TASK DATA:

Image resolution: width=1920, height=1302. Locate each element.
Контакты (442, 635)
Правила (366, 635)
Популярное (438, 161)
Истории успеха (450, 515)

* * *

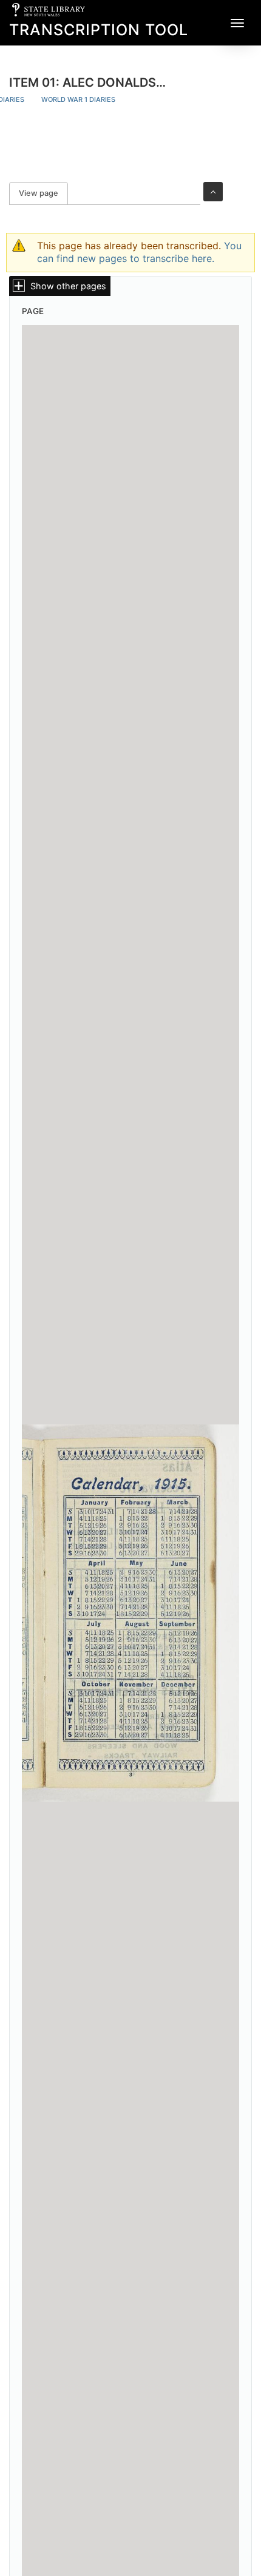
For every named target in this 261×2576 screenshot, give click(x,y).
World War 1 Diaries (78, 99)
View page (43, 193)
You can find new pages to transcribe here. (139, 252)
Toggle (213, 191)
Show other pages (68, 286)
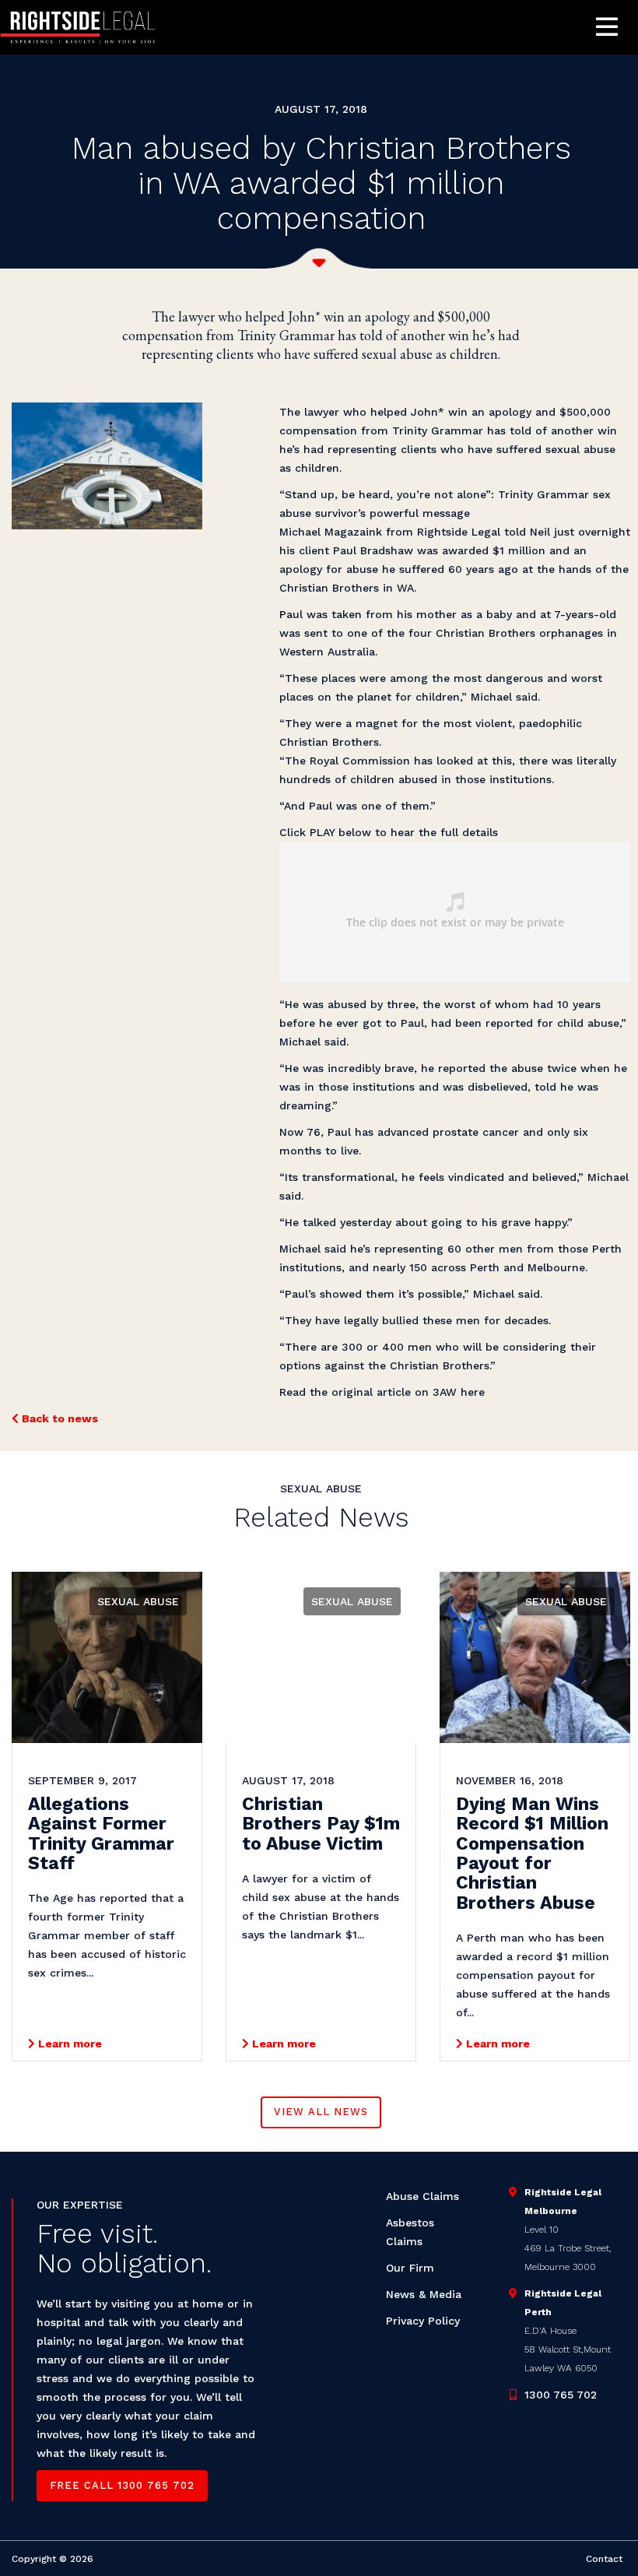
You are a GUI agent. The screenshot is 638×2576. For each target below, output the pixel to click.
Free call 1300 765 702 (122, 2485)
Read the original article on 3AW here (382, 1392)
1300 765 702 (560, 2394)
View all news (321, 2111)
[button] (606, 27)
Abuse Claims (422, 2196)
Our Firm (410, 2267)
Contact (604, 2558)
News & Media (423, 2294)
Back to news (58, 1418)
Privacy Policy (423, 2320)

TASK TO CARRY OUT: From the entries above, give again exactly the lines running from the line with "You are a GUI" to the line with "Contact (604, 2558)"; include both of those lines.

EXERCISE OUTPUT:
You are a GUI agent. The screenshot is 638×2576. For each target below, output the pixel to click.
Free call 1300 765 702 (122, 2485)
Read the original article on 3AW here (382, 1392)
1300 765 702 (560, 2394)
View all news (321, 2111)
[button] (606, 27)
Abuse Claims (422, 2196)
Our Firm (410, 2267)
Contact (604, 2558)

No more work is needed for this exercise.